## [CONSEGNA]
Per favore, riporta tutti i riferimenti geografici e cronologici che compaiono nel brano sul colonato.

## [TESTO SELEZIONATO]
Tuttavia anche l'istituto del colonato presentava evidenti limiti.[73] Molta gente, infatti, disperata ed esasperata dalle guerre e dagli eccessi della tassazione, si diede al brigantaggio (in Gallia i contadini ribelli furono detti bagaudi, in Africa nacque il movimento dei circoncellioni), taglieggiando viandanti e possidenti ed intercettando i rifornimenti, con grave aumento del danno per l'economia. Come se non bastasse, ricomparvero, soprattutto nel V e VI secolo malaria e peste (tenute sotto controllo nell'Alto Impero), che infierirono su popolazioni ormai indebolite dalle guerre e dalle endemiche carestie. Il risultato fu una grave crisi demografica ed economica, che colpì non solo le campagne, ma anche le città, dove erano confluiti i contadini fuggiti dai campi.

## [INFORMAZIONI ESTRATTE]
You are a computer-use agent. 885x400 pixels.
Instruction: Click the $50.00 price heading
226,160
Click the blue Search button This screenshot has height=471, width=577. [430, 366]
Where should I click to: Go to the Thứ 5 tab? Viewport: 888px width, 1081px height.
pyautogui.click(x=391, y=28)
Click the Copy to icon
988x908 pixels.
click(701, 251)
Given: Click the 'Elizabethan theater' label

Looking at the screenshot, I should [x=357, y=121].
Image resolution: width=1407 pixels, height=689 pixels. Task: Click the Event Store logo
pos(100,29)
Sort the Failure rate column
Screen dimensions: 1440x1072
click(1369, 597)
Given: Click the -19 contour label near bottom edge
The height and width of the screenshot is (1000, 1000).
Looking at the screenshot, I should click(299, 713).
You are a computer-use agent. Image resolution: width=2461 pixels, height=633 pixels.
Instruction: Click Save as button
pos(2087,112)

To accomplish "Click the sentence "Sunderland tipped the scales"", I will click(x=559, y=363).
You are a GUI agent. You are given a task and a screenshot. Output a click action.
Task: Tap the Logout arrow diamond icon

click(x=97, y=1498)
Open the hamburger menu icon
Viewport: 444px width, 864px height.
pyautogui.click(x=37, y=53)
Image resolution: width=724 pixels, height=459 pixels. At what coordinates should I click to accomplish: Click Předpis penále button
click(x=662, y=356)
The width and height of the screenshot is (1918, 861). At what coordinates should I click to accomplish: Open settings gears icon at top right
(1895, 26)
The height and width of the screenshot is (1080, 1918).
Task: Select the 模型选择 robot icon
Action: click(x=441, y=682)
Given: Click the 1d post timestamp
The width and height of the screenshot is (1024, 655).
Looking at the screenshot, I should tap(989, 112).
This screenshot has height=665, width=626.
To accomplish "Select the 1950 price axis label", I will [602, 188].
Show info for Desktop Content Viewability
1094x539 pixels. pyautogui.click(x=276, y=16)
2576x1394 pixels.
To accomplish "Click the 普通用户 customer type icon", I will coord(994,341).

## [SOLUZIONE DELL'ESERCIZIO]
- Gallia
- Africa
- V secolo
- VI secolo
- Alto Impero